Architecture notes (relevant when verify.sh fails)

  • Token source: DAMASCUS_API_TOKEN is read from the shell env, falling back to /root/.hermes/.env (the same source damascus-api reads). The placeholder in the host .env is ignored; the live value lives in the file. See damascus-orchestrator-operator skill pitfall "DAMASCUS_API_TOKEN in host .env is a placeholder."
  • MCP upstream: the helper launches the MCP process via docker compose exec damascus-api python -m damascus.mcp_server with DAMASCUS_API_BASE=http://damascus-api:9110. Container DNS resolves the upstream; do NOT change it to localhost from the host perspective.
  • Idempotency: ingest_story is idempotent on (project, story_id). verify.sh uses a unique timestamped story_id per run so the helper's own re-ingest (during a failure-recovery flow) won't collide.
  • damascus-ui-build: a one-shot (restart: "no") that copies the Vite bundle into the named damascus_ui volume. docker compose up -d on an exited one-shot re-runs it; the cp is idempotent on a populated volume.

Failure modes

  • /healthz returns non-ok: damascus-api failed to boot. Check docker logs damascus-orchestrator-damascus-api-1. Usually means DAMASCUS_API_TOKEN is empty (fail-closed at startup).
  • /v1/items returns 500: the API container is up but cannot reach Postgres. Verify the db container is healthy (docker compose ps db).
  • MCP initialize fails with "no such service": the damascus-api container is not running. Restart via docker compose up -d damascus-api.
  • MCP tools/list returns fewer than 7: MCP server failed to build its catalog (likely a Python import error). Re-run docker compose logs damascus-api for the traceback.
  • Cycle-drive UPDATE hangs: the db container is unreachable or out of disk. Check docker compose ps db and df -h $(docker volume inspect damascus-orchestrator_dbdata --format '{{ .Mountpoint }}').
  • Item not visible in /v1/items after MCP ingest: the orchestrator worker may have already moved the row past spec before section 5 ran. Re-run the script — each run uses a fresh story_id.

Screenshots

UI screenshots are produced by the P6 Playwright spec (tests/e2e/test_entry_points_e2e.py) and saved to .hermes/evidence/p6/screenshots/. verify.sh is bash-only by design — adding Playwright would expand it past the "manual recipe in <1 minute" budget this page targets.

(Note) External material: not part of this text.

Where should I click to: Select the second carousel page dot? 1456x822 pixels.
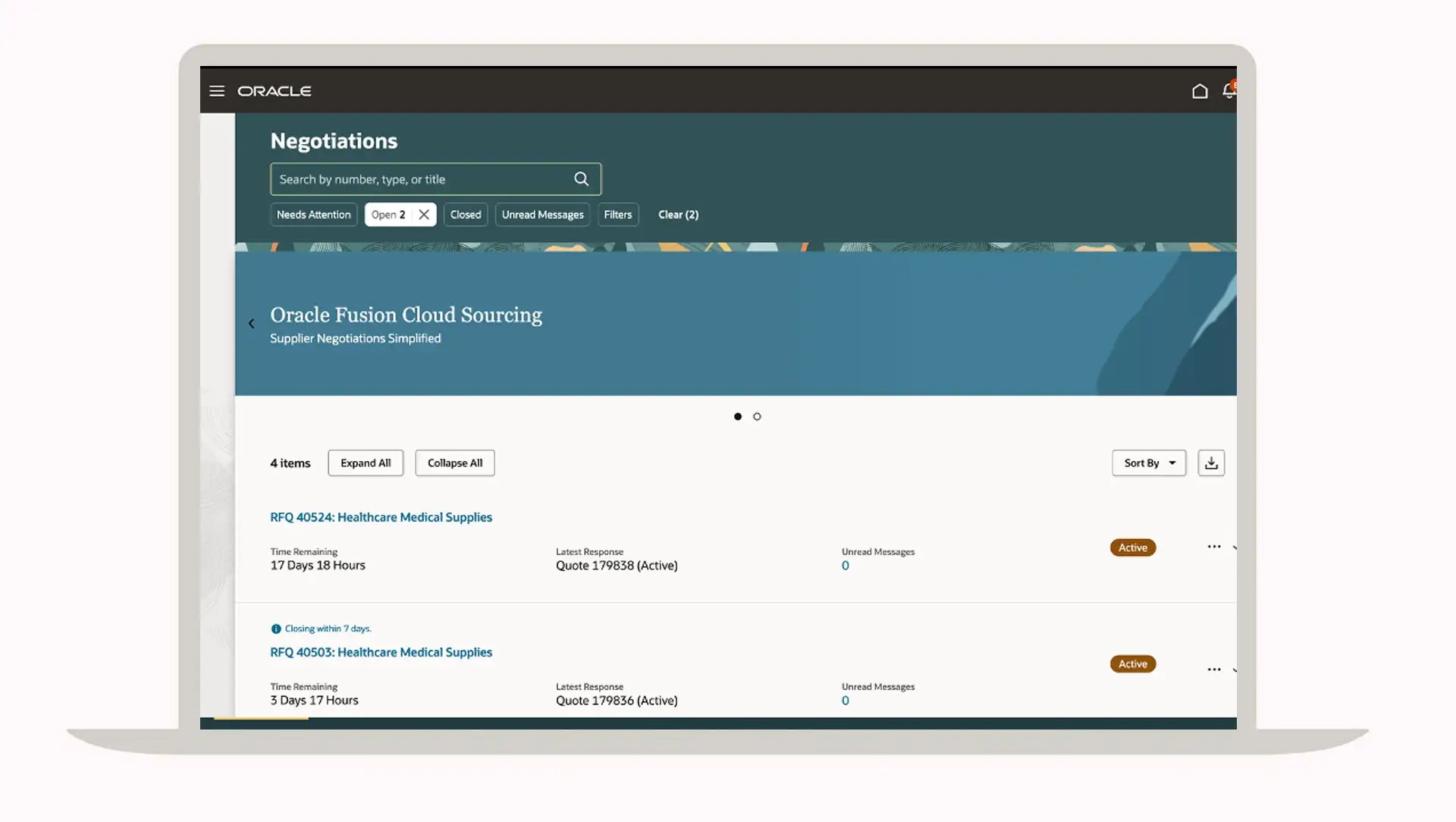tap(757, 416)
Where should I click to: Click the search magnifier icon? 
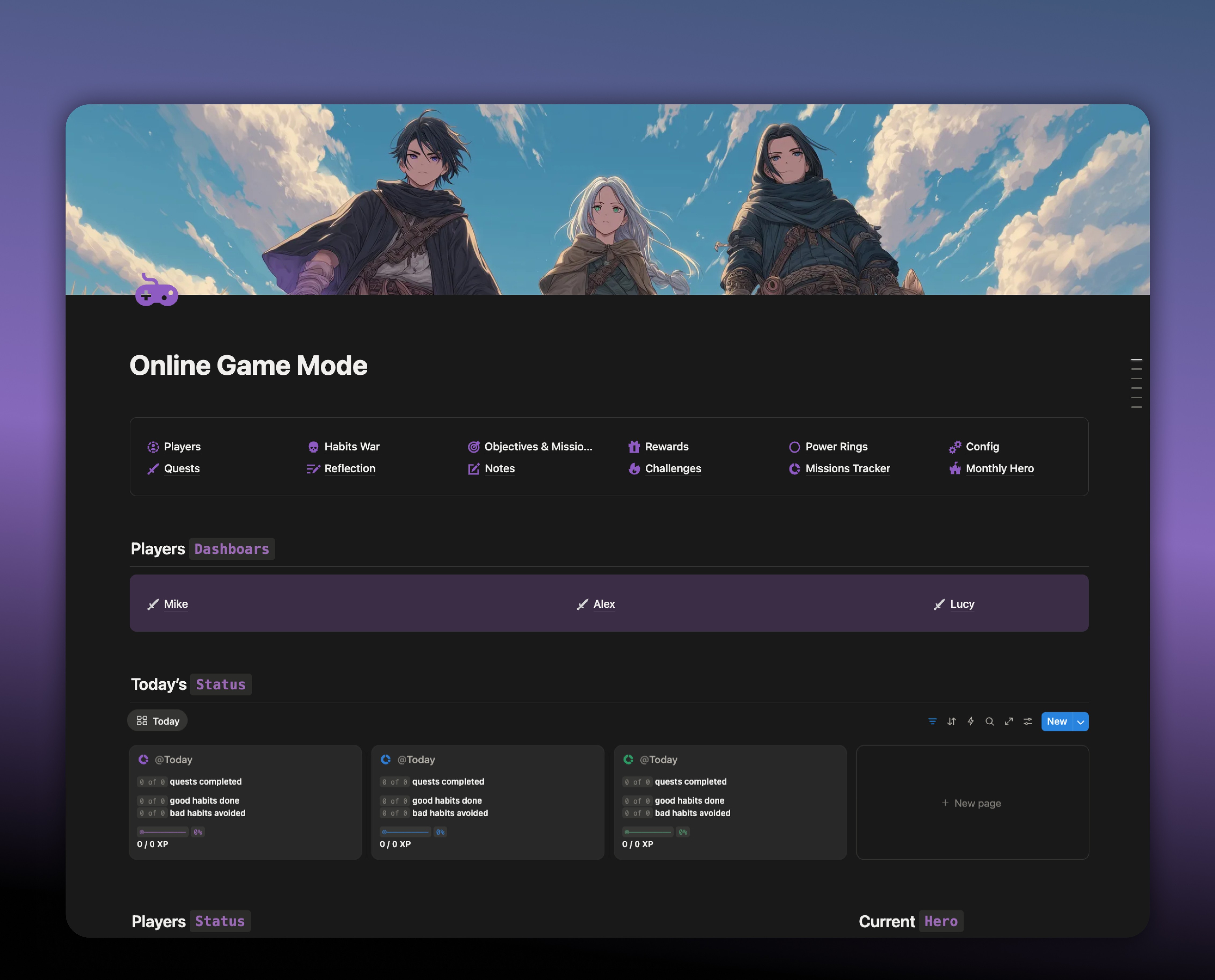(989, 722)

ADR-005: transient vs structural tests_failed

Added 2026-06-27. The build phase classifies 6 known transient error patterns (project repo not found at, worktree setup:, Connection refused, Could not resolve host, TLS handshake timeout, rate limit) and sets feedback.transient = true for matching errors. The cycle function's loop-breaker skips those:

  • Within 24h of first_attempted_at: row stays in the same phase, no human_issue, emits phase.transient_retry event. Stale-claim window (default 30m) provides natural backoff.
  • After 24h of persistent transient retries: row escalates to blocked + human_issue is opened.

The column work_items.first_attempted_at (TIMESTAMPTZ, nullable) is set by state.claim_for_* on the first claim for a row. Migration src/damascus/db/migrations/0007_first_attempted_at.sql adds the column and backfills it from updated_at for existing rows. Forward-compatible: nullable + default NULL, so older orchestrator binaries can still read the table.

Evidence log

Each run of verify.sh writes its full output to .hermes/evidence/p6a/verify.log when piped via tee:

bash scripts/verify.sh 2>&1 | tee .hermes/evidence/p6a/verify.log

The script prints the absolute log path on success.